Dampak AI Terhadap Jurnalisme: Wamenkomdigi Sebut Distribusi Berita Kini Dikendalikan Platform

31 January 2026 - 18:00 WIB
RRI

Tribratanews.polri.go.id - Jakarta. Wamenkomdigi (Wakil Menteri Komunikasi dan Digital), Nezar Patria, mengatakan muculnya fenomena "zero click" menjadi tantangan dunia Pers. Ia mengatakan hal itu dalam "Retreat Persatuan Wartawan Indonesia (PWI) 2026", di Bogor, Jumat, (30/1/26).

Dilansir dari laman RRI, Ia mengatakan teknologi kecerdasan buatan ("Artificial Intelligence", AI), telah mengubah jurnalisme. Perkembangan ini menimbulkan tantangan serius bagi profesi wartawan, di era transformasi digital.

Pergeseran industri media dari tradisional menjadi digital juga dipengaruhi oleh perkembangan teknologi AI. Bahkan selain itu, muncul pula gelombang distribusi lainnya, akibat dominasi platform digital dan teknologi berbasis algoritma.

Ia juga mengatakan bahwa hal tersebut, menimbulkan fenomena 'zero click', terhadap karya jurnalistik. "Kita menghadapi fenomena zero click, di mana publik cukup membaca ringkasan berita dari AI tanpa mengunjungi sumber aslinya.

Zero Click (pencarian tanpa klik) adalah fenomena di mana pembaca mendapatkan informasi langsung dari mesin pencari Google. Pengguna tadi tidak harus mengklik tautan apa pun untuk masuk ke situs web media pers/ berita.

Ia mengatakan fenomena ini penyebabnya adalah adanya kecanggihan teknologi AI sendiri yang berkembang sangat pesat. Sedemikian canggihnya teknologi itu sehingga dapat memberikan berita kepada masyarakat, tanpa harus mengaksesnya melalui platform resmi.

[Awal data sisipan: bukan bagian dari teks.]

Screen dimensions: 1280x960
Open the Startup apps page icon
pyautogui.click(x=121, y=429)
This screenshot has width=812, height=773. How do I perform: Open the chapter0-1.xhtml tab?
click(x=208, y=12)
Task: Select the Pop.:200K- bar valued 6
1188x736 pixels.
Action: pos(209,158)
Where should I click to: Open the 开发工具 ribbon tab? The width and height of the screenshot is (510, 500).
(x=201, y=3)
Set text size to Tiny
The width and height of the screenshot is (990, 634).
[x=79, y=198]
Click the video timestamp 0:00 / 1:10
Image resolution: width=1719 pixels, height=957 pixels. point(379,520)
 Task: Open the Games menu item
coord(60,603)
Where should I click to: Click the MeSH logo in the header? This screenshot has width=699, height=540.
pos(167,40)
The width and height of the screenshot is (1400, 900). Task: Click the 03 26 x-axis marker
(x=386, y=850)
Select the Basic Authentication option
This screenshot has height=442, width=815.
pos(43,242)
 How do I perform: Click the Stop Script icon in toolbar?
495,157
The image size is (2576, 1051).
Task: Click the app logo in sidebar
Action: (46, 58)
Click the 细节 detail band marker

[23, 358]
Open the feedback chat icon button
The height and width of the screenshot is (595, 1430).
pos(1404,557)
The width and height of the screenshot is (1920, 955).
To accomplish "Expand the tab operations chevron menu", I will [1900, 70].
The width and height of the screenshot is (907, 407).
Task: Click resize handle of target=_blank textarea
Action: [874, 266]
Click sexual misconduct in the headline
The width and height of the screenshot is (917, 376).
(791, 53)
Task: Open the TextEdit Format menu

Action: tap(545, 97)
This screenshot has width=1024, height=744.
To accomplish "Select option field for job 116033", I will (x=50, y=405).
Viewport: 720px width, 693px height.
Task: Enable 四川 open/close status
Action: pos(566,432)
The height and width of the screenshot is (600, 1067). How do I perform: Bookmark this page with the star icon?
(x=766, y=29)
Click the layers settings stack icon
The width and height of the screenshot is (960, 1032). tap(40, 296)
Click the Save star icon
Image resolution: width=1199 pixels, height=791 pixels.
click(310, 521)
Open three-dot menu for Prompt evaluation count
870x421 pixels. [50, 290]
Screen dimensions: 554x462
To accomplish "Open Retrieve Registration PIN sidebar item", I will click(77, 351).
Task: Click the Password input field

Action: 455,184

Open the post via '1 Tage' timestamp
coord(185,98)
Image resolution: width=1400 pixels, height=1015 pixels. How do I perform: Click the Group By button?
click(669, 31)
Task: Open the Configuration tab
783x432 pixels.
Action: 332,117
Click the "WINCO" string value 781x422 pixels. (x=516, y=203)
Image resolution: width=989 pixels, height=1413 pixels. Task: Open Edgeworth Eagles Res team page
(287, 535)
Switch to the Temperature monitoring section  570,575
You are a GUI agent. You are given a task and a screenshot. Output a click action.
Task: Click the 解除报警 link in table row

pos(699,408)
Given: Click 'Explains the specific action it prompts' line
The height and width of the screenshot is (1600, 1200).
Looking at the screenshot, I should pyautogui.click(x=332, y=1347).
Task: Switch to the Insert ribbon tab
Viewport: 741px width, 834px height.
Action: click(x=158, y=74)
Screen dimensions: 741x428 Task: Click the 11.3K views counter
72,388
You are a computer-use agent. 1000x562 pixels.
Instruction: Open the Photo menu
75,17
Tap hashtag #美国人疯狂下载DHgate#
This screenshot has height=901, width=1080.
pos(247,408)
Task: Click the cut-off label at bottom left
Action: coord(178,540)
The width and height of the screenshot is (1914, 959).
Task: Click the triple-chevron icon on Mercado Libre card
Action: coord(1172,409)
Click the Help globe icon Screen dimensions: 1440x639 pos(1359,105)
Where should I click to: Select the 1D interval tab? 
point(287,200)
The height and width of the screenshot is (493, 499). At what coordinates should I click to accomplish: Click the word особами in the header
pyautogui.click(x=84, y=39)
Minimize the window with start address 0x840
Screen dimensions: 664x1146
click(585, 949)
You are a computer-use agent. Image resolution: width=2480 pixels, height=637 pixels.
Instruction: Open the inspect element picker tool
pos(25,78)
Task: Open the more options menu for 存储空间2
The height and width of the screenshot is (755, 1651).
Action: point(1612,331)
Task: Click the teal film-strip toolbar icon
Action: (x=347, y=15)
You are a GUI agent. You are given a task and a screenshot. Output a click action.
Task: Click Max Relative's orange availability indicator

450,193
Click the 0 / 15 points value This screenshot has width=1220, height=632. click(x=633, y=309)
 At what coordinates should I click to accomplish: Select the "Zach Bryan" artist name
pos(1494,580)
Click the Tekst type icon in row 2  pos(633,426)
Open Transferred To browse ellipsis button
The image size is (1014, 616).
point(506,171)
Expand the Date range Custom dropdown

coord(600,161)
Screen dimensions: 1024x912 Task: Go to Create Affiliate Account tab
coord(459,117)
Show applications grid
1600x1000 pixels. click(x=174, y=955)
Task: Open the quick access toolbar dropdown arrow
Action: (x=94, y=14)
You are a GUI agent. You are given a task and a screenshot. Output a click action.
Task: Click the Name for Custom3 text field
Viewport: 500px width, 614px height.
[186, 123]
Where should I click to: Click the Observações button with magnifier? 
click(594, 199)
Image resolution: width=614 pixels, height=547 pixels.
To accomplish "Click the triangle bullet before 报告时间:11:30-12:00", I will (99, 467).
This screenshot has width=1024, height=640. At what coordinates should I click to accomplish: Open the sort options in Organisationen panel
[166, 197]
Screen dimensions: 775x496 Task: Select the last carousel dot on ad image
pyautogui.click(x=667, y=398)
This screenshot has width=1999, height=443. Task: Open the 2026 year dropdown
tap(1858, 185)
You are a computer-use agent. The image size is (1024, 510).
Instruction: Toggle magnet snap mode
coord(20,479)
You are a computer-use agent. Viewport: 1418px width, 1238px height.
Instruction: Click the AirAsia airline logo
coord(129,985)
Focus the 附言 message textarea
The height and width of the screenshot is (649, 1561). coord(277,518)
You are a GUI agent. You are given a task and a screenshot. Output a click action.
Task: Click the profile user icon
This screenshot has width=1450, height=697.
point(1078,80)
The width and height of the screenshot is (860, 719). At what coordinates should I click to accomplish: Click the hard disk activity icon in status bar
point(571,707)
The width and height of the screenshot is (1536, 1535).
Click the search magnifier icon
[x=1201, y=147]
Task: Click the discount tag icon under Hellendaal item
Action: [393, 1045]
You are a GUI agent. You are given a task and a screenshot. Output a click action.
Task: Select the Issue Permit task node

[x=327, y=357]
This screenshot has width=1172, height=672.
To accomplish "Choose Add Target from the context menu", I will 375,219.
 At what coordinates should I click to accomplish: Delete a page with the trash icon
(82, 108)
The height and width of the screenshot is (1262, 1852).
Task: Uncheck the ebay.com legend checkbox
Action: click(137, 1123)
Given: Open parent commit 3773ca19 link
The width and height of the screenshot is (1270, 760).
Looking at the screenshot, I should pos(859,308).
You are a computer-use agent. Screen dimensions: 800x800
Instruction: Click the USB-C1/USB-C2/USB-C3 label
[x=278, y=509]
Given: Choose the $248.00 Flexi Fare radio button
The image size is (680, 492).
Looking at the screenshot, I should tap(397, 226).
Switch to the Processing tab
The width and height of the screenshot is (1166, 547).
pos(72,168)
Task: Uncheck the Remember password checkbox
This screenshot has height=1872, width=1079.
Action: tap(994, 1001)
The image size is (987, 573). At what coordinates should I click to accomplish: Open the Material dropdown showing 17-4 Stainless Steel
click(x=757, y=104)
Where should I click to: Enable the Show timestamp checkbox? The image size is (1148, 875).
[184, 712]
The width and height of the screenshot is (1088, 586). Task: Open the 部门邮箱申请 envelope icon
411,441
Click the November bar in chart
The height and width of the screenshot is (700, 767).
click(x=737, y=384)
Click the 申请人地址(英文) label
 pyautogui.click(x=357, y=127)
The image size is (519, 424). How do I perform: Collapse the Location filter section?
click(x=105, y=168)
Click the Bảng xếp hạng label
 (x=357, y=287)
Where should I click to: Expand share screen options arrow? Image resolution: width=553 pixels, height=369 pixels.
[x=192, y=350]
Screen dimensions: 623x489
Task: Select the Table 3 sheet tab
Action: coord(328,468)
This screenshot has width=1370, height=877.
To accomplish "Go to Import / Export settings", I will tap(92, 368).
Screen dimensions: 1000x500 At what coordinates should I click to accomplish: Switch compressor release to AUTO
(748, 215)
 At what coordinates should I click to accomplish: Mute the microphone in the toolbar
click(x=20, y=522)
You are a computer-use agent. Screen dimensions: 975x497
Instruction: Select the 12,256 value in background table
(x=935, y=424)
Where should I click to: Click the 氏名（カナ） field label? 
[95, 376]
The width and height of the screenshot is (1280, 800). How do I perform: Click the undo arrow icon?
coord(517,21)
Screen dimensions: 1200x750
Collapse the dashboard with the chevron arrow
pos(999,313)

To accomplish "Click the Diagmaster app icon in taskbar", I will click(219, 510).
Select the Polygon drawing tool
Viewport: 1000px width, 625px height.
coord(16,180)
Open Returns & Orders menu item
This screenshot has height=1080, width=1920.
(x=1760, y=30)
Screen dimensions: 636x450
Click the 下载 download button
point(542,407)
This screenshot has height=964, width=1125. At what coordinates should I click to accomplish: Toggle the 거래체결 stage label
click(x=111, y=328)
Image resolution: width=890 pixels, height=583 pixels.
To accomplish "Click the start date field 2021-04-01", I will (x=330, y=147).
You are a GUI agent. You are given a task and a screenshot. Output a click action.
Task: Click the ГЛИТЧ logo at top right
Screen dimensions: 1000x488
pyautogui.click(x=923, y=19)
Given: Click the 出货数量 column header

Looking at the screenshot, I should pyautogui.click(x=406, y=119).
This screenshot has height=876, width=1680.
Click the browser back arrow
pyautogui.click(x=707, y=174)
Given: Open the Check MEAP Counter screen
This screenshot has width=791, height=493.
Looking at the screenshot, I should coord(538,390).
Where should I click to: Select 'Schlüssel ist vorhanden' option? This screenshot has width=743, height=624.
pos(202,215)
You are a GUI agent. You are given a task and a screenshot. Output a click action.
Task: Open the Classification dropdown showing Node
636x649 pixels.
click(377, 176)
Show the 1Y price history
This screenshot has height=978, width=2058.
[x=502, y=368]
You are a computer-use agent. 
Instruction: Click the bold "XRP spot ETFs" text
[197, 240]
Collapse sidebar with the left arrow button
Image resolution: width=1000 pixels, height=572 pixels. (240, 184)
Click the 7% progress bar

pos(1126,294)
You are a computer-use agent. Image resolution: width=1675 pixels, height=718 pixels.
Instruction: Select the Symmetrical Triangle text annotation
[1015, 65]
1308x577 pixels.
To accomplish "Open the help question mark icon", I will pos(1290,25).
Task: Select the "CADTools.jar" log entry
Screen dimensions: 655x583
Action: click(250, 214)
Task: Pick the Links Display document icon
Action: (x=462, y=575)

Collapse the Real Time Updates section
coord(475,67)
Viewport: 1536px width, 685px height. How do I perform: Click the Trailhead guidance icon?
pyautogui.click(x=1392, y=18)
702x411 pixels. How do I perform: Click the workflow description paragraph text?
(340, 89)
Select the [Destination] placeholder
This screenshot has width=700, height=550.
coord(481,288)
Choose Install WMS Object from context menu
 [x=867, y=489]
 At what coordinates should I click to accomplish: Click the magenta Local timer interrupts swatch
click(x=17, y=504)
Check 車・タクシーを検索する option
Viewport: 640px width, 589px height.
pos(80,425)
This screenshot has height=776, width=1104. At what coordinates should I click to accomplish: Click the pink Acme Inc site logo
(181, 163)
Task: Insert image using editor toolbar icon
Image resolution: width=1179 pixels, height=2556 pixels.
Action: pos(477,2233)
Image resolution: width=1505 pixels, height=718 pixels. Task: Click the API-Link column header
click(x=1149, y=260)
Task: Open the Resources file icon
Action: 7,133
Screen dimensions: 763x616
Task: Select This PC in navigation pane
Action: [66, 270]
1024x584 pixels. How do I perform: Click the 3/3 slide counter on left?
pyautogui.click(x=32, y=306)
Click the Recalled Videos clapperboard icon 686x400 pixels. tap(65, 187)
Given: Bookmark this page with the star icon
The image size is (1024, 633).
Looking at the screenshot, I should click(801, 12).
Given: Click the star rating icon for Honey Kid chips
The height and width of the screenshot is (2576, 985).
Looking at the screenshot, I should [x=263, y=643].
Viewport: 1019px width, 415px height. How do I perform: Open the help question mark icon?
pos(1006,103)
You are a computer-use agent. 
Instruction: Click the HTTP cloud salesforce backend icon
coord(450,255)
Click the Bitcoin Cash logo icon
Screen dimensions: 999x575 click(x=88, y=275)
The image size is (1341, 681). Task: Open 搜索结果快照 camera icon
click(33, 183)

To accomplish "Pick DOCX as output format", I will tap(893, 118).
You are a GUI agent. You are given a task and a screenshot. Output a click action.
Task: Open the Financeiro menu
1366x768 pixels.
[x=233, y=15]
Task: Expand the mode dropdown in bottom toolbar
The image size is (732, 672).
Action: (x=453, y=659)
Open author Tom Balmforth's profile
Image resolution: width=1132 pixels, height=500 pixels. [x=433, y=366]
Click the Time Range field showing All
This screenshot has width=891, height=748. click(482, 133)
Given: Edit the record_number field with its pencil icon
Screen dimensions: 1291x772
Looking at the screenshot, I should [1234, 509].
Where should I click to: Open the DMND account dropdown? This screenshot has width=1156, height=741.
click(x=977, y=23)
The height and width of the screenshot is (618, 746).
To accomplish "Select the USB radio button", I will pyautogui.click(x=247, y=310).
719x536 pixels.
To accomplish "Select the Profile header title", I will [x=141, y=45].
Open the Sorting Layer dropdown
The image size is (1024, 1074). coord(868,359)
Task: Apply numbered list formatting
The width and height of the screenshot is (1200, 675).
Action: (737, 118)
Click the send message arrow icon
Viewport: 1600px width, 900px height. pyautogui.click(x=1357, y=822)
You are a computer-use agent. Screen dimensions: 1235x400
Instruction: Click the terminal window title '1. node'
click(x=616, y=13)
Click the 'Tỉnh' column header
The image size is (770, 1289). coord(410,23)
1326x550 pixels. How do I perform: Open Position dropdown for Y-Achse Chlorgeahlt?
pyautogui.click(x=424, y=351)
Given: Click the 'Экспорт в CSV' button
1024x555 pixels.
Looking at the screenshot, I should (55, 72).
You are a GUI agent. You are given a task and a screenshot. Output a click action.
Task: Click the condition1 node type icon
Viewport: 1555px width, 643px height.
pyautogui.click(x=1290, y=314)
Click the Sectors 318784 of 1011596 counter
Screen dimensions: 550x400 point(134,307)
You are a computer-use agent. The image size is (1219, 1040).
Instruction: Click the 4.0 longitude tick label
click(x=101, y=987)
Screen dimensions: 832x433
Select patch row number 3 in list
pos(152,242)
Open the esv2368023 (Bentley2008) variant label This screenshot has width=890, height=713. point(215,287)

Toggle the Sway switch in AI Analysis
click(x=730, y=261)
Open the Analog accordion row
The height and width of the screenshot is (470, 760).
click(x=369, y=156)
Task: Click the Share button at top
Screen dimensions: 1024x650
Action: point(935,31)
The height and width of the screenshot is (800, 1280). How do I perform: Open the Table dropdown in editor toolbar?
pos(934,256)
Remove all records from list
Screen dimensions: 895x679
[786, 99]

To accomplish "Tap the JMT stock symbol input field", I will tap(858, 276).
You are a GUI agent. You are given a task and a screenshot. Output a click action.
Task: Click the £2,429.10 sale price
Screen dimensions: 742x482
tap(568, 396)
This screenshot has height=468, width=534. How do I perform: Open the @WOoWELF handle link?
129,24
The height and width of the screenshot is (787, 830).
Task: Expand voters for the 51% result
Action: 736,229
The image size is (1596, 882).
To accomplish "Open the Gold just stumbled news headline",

Menurut Wamenkomdigi, hal Ini berdampak langsung pada trafik media dan keberlanjutan industri pers. Dengan cara itu, distribusi berita tidak lagi sepenuhnya berada di bawah kontrol redaksi media massa.

"Akses arus berita saat ini, tengah dikendalikan oleh platform yang bekerja dengan AI," jelasnya. Hal itu juga diperkuat dengan data riset yang dilakukan Reuters Institute dan University of Oxford.

Dalam data riset itu diungkapkan Wamenkomdigi, menunjukkan penurunan optimisme para pelaku media, terhadap keberlanjutan masa depan jurnalisme. Bahkan trafik media digital dalam riset itu dikatakan mengalami penurunan hingga lebih dari 40 persen.

Hal tersebut diakibatkan dengan seiringnya peningkatan konsumsi informasi, dari platform dan layanan AI. Layanan informasi tidak lagi melalui portal resmi media.